Text provided
Tween and teen girls take a large interest in social networks. They’re especially interested in taking photos of themselves and posting them online – and commenting on others’ photos – and viewing their friends profiles. This has been shown to influence their body perception and satisfaction. Reading celebrity gossip magazines, watching the latest teen TV show series, or listening to pop music can also influence how a tween views their body and wishes to alter it. Here are some teachable moments to help teach your child media literacy and the truths behind the beauty ideal:

  1. If you notice your tween taking interest in pop culture magazines, music videos, or films that negatively depict women and their bodies, you may want to ask them the following questions:
  • What’s your favourite part of this? What do you like the most about it?
  • Do you think it’s good for girls to want to look or act like the women in these? What are some things about them that might be good or bad for girls to imitate?
  • Is this how the women you know in real life look or act?
  1. You can ask them these questions about social media:
  • Which accounts share content that make you feel better about yourself? Which ones make you feel worse?
  • What makes a picture look good? What things about a picture make it likely to get more “likes” or get shared more often?
  • What makes an influencer popular? Does her appearance make a large difference to her following?
  • What are some of the tricks you or your friends use for making pictures look good? What are things you can do with just the camera and what are things you can do with editing software or with tools the social network gives you (filters, etc.)?
  • Do you think your friends change their photos before posting them? Why do you think people post them?

Dataset section

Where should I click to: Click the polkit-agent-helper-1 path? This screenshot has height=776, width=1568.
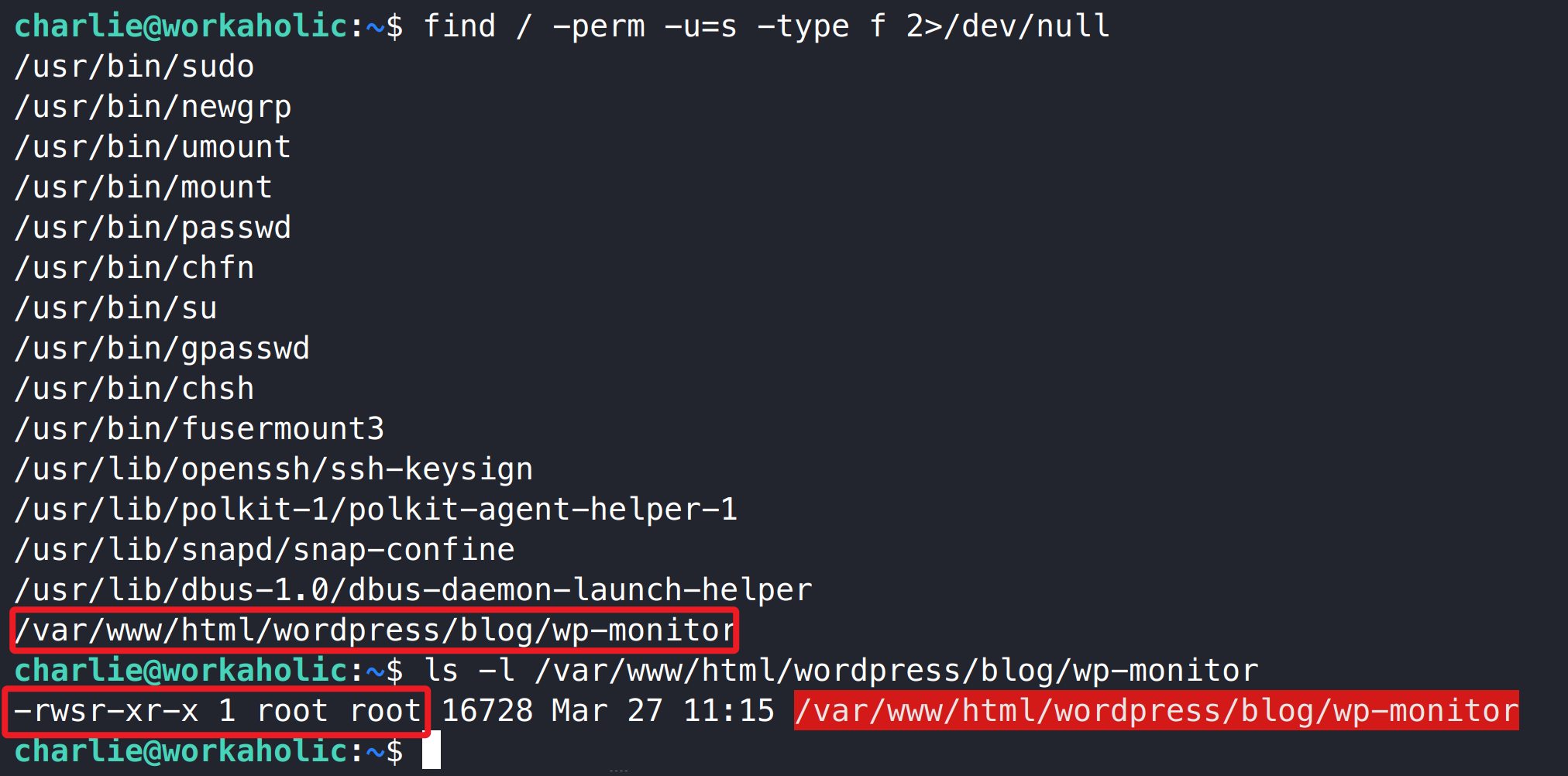pyautogui.click(x=376, y=510)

Exercise directions
Extend the text on tweens, media and body image, starting right after its final question, "Why do you think people post them?"

Exercise result
  • How do you feel when you see a photo of yourself or one of your friends that’s been changed? If the photo looks thinner, sexier, or otherwise more attractive then you think you are in real life, does that make you feel better or worse?
  • Do you or your friends rate, comment on or talk about each other’s photos? How does it feel to get a low rating or a negative comment? How does it feel to get a high rating or a positive comment?
  • Do you think influencers change their photos before posting them? Is it their job to look a certain way?
  • How do an app’s features (the ways you can post, interact with and share content) encourage us to compare ourselves to other people? How can we avoid the “comparison trap”?
  • What is the culture or the “unwritten rules” of the social networks your child uses? (For example, Instagram is sometimes described as having a “highlight reel” culture, where you are expected to always look your best and present a positive view of your life and yourself.) How might those encourage you to post certain kinds of content, or to compare yourself to others?
  • How do you think the social network’s algorithm decides what to show or suggest to you? What can you do to make it show you more body-neutral or body-positive content?